# Kimberly rock monitors



## hornet (Oct 23, 2010)

Havent heard much bout these guys recently, what are they worth these days?


----------



## reptilian1924 (Oct 23, 2010)

lf you really want to know what Kimberly Rock Monitors are worth, lf l was you l would contact either Michael or Jason at Reptile City in Adelaide SA, they are the ones who would know what they are worth and how many are available today if any are.


----------



## hornet (Oct 23, 2010)

was thinking of doing that, according to their site they have them incubating at the moment but that may be old news that hasnt been updated.


----------



## reptilian1924 (Oct 23, 2010)

Yes they do currently have some eggs from 1 of their female Kimberly Rock Monitors in the incubator, l talk to either Michael or Jason at least 3 times each week, they are 2 of my best herp mate that l enjoy sharing my Reptile interest with. and they always let me know what they have in their incubator.
l know they do have a long waiting list for what ever they do hatch from their Kimberly Rock Monitors.


----------



## hornet (Oct 23, 2010)

i'm not interested in purchasing just yet for now i just want to get a rough price to see if its something i could afford in the near future


----------



## Rickyp (Oct 23, 2010)

There worth $1500 each and there is a waiting list of about 2 years


----------



## hornet (Oct 23, 2010)

cheers mate . Now why is there such a long waiting list? I didnt think they were overly popular at the start? they never took off like the roughies did anyway from what i saw. Has there been a late boom in their popularity?


----------



## blakehose (Oct 23, 2010)

I think you'll find (as the 2 year waiting list shows) they are a popular monitor. Though when the numbers of them are not very high in captivity this popularity is less evident than in animals like Acanthurus & Varius which are readily available. In a few years when the availability increases, you will see a evident popularity 'boom' (and the price drop that goes with it).


----------



## Bushfire (Oct 23, 2010)

Where ever you get them from get yourself on a waiting list. I think they have always been popular to the monitor keepers here. Those breeders that have them dont have to advertise them for sale so numbers are slowly building and traded on the low. You will find a similar story with most monitors except a small few.


----------



## Bushfire (Oct 23, 2010)

Also breeders would be mindful that it would be more easy than with pythons to crash the market so they are limiting their efforts.


----------



## reptilian1924 (Oct 23, 2010)

View attachment 169220
View attachment 169219
View attachment 169218
View attachment 169217
View attachment 169216


Here are some photos of the Kimberly Rock Monitors, that my good herp mate Jason who is the owner of Reptile City in Adelaide SA owns.
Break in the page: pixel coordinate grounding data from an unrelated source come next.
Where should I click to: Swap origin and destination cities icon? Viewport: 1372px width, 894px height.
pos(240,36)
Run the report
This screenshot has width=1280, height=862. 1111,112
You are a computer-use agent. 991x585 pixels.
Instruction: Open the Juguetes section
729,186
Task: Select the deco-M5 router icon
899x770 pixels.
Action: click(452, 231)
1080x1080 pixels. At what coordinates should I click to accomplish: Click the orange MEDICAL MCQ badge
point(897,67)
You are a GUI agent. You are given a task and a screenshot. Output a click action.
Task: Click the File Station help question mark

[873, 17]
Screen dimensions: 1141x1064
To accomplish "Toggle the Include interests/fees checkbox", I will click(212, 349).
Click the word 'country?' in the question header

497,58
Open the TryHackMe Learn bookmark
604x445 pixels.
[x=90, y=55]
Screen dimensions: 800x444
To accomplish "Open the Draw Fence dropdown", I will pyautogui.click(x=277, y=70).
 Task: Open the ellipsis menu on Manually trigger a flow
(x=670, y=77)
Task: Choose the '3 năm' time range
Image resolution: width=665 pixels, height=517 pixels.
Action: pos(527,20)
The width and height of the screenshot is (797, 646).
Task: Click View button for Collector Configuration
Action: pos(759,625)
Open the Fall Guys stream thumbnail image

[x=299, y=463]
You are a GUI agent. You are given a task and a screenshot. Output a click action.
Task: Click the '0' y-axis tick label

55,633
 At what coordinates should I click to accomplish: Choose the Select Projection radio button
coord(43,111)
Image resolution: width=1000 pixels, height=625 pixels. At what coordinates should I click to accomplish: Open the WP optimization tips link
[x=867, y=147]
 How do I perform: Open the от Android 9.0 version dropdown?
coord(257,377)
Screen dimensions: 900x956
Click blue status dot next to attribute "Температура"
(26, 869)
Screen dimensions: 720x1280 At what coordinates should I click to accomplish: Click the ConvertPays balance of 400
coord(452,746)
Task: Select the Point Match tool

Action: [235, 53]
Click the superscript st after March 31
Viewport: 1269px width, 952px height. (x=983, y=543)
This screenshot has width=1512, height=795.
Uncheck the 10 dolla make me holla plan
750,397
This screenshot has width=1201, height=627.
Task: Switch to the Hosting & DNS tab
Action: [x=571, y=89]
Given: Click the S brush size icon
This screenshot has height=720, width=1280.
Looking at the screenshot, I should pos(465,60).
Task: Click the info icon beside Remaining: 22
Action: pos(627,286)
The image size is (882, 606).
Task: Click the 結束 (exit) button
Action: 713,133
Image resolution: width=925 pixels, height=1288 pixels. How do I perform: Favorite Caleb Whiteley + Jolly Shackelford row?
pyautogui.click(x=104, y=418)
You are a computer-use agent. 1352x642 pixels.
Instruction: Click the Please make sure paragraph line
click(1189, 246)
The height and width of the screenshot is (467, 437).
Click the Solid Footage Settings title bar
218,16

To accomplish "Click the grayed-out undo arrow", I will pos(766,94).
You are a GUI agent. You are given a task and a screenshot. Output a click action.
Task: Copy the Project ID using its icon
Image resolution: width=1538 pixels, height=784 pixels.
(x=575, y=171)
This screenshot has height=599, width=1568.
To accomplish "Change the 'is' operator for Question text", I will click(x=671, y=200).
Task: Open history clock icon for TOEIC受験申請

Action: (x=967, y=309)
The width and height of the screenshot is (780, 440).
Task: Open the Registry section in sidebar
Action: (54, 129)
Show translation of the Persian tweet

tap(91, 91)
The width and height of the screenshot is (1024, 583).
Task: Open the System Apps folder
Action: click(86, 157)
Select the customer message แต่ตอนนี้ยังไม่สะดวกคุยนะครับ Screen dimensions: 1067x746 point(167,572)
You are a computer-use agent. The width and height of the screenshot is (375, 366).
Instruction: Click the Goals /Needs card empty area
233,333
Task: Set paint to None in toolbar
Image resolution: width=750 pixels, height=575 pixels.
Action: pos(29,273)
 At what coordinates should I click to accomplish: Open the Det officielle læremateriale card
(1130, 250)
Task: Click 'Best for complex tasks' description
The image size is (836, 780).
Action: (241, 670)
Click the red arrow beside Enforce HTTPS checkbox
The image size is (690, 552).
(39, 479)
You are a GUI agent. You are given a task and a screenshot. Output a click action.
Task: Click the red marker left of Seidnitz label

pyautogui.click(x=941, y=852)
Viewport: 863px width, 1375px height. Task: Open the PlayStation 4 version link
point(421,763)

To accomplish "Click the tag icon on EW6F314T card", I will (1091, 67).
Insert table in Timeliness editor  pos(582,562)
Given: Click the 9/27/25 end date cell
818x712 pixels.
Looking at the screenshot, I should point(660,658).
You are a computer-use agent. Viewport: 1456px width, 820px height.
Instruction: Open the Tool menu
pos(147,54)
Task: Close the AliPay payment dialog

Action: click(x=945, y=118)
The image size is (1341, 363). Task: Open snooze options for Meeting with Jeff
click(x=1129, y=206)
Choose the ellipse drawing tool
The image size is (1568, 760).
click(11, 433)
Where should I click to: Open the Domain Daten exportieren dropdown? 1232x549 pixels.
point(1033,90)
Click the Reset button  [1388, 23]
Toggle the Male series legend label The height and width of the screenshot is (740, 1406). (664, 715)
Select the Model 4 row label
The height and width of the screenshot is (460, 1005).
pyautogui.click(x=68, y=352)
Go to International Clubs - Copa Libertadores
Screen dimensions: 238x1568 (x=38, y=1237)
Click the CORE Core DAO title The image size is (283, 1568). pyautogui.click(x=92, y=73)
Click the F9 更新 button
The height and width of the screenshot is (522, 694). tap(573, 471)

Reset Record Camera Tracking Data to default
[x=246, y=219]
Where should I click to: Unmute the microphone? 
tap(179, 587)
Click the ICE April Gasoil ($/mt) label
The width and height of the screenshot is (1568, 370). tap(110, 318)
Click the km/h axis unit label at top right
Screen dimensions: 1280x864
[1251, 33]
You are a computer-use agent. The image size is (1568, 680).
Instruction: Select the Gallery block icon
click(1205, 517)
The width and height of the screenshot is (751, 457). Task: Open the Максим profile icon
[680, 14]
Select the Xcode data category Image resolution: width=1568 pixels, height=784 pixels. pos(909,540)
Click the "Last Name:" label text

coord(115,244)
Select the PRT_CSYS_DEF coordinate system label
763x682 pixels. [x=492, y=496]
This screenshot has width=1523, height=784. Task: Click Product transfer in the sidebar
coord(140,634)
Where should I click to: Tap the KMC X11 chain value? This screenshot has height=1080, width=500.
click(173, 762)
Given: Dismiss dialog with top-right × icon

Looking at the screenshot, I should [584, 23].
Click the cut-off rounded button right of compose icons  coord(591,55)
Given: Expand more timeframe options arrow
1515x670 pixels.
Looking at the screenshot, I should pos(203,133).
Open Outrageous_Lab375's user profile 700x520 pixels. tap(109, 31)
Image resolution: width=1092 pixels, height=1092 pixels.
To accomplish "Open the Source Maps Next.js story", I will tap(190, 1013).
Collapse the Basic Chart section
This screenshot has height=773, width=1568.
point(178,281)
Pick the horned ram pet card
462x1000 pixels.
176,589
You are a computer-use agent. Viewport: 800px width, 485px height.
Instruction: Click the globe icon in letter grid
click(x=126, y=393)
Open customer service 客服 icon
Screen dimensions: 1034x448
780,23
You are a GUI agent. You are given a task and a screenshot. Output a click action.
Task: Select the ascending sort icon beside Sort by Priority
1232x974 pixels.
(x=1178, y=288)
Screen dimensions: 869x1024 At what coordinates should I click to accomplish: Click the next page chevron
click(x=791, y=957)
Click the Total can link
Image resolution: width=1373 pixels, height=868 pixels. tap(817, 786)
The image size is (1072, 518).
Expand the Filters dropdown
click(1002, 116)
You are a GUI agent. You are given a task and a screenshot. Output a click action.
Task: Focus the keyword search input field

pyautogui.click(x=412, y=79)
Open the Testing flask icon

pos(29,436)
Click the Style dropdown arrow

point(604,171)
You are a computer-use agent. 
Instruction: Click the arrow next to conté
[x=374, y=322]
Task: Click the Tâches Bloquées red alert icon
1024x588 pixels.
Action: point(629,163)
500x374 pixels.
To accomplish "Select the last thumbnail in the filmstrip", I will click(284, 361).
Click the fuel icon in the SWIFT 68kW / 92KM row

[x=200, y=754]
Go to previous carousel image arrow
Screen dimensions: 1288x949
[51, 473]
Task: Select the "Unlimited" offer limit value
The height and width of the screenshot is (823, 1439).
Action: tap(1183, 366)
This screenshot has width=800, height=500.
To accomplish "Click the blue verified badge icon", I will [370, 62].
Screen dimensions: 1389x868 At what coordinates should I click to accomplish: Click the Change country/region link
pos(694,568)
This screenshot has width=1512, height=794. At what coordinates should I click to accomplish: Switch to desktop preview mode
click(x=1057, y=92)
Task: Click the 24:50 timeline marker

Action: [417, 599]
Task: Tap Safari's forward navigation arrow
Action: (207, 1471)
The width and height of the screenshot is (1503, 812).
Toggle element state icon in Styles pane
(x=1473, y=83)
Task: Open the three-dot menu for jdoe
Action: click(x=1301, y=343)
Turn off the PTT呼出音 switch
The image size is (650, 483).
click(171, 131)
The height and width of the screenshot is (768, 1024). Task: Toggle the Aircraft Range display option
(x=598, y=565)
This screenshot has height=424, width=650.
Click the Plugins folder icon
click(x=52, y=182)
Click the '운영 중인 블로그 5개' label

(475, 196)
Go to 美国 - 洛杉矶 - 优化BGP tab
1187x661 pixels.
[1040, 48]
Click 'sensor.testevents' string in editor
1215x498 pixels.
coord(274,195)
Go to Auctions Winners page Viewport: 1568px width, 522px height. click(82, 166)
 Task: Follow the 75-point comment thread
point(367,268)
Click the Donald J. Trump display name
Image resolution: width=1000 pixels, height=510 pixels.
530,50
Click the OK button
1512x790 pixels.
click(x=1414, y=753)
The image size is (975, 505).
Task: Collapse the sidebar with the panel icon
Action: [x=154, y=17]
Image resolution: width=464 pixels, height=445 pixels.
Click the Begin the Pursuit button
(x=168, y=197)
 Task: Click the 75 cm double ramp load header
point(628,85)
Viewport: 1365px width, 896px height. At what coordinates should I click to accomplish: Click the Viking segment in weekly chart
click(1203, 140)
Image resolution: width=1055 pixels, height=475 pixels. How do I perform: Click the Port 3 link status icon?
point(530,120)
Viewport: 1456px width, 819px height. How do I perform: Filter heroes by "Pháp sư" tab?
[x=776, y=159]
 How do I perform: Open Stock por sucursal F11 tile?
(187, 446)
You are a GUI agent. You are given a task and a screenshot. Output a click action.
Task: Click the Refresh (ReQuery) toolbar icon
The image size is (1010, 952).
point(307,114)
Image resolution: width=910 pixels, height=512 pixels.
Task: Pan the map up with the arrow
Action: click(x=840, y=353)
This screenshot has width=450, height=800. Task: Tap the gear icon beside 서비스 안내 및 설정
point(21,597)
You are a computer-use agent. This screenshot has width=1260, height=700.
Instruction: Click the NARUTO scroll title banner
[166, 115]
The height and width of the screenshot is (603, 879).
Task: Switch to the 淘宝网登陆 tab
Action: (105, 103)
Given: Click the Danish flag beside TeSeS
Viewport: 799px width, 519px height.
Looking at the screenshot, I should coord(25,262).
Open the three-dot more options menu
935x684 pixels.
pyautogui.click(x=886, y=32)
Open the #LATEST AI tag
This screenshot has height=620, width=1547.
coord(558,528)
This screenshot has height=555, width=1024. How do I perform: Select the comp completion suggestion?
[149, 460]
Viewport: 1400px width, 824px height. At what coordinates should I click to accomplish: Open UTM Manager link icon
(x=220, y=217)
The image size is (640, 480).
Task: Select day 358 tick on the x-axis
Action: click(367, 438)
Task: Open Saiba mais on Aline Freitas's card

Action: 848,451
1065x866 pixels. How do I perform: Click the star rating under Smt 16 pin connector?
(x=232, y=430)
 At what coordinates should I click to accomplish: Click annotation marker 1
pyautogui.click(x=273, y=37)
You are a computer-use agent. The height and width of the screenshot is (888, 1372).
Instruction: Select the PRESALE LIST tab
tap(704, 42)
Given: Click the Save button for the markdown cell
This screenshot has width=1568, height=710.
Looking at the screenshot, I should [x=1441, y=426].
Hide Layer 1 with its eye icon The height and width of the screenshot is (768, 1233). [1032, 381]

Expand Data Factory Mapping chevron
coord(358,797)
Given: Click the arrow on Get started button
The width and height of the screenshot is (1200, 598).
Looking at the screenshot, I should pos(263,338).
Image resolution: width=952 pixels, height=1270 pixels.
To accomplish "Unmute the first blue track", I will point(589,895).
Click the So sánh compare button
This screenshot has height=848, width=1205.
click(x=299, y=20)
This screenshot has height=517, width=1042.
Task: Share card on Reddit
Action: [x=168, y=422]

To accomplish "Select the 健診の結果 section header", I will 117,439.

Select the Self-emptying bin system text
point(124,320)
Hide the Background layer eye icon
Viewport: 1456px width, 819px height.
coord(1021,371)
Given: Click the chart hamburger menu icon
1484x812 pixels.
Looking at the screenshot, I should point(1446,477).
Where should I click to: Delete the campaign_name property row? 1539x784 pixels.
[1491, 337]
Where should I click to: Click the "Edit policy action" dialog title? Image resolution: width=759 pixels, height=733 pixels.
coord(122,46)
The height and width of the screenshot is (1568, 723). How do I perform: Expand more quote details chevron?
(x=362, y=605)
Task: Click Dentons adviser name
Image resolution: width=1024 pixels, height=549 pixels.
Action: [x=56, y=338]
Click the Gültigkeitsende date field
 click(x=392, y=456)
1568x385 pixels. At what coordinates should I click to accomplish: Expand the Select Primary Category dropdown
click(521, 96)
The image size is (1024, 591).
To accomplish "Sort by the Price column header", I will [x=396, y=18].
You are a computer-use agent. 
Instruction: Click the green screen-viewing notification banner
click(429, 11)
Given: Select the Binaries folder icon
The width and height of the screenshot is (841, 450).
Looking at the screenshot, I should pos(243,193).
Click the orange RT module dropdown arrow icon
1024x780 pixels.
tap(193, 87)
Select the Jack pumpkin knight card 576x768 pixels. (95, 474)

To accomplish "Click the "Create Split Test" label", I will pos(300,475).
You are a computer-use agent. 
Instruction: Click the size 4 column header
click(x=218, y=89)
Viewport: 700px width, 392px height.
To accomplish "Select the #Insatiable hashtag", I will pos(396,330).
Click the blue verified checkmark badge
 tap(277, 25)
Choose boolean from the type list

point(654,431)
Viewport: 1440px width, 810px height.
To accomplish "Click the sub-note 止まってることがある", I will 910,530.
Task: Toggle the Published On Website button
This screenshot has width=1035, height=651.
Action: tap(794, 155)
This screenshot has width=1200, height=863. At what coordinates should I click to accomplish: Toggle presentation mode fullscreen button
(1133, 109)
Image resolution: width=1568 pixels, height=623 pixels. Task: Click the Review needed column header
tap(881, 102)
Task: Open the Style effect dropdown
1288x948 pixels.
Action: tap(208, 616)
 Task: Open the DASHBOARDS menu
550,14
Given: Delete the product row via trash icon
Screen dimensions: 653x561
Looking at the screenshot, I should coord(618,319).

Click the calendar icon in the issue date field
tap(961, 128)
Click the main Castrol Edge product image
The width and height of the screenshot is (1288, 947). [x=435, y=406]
l just had a chat with him on the phone and he said to me he has 2 phases in the Kimberly Rock Monitors and what their worth today, and they are the normal phase $1500-00each and the red phase $2500-00each, he also told me there should be alot more available by mid 2011 onwards.

lf anyone wishes to find out more about the Kimberley Rock Monitors and have their name put on a waiting list, l advice you to contact Jason at Reptile City in Adelaide SA, he also told me no-one else other than him now breeds these awesome Monitors.


----------



## hornet (Oct 23, 2010)

reptilian1933 said:


> he also told me no-one else other than him now breeds these awesome Monitors.



thats what makes me think they wernt that popular to start off with, if they were you would think more people would have got them and there would be a few more breeders out there.


----------



## 1issie (Oct 23, 2010)

i know them,they do have some and they look gorgeous!!,luckily if i want one down the road ( which i do :lol: ) i can get some if the wait list down the road isn't that long i can get some!!!


----------



## Jonno from ERD (Oct 23, 2010)

There are other people with Kimberley Rock Monitors than Jason, and there have been successful breeding attempts with them in Sydney and the Gold Coast.


----------



## tympanocryptis (Oct 23, 2010)

reptilian1933 said:


> View attachment 169220
> View attachment 169219
> View attachment 169218
> View attachment 169217
> ...



Jason would be wrong then wouldnt he!


----------



## hornet (Oct 23, 2010)

Jonno from ERD said:


> There are other people with Kimberley Rock Monitors than Jason, and there have been successful breeding attempts with them in Sydney and the Gold Coast.


 
Who is the gold coast breeder?


----------



## tympanocryptis (Oct 23, 2010)

hornet said:


> Who is the gold coast breeder?


Dont want to name someone but do a search and your answer should reveal itself


----------



## Scleropages (Oct 23, 2010)

Also a few people in the NT breed them , I still want to get a pr , they are awesome monitors!!


----------



## giggle (Oct 23, 2010)

they look absolutely stunning, i can understand why they would have a waiting list on them.


----------



## giggle (Oct 23, 2010)

BTW I just found out kimberly rock monitors are well established overseas and cost merely $350. :| it is disgusting to think our own species is more readily available and cheaper overseas.


----------



## siouxie (Oct 29, 2010)

Jonno from ERD said:


> There are other people with Kimberley Rock Monitors than Jason, and there have been successful breeding attempts with them in Sydney and the Gold Coast.


 
there's been a lot delivered lately to sydney.....but bred, yeah right. when there's hotties floating around, and then someone sells some, don't assume that they are actually being bred.


----------



## Jonno from ERD (Oct 29, 2010)

With any "in demand" native reptile, there is going to be poaching, and unfortunately selling of poached stock. That doesn't mean there isn't legitimate keepers who are putting in the effort to breed these monitors though.


----------



## Varanidae (Oct 29, 2010)

I agree with Jonno that when there is demand for *anything* there will always be some that will do the wrong thing no matter what it is, Siouxie are you suggesting that these animals are not being bred by anyone else other than Jason?


----------



## Bushfire (Oct 29, 2010)

There are at least 3 Sydney keepers that are producing captive bred animals.


----------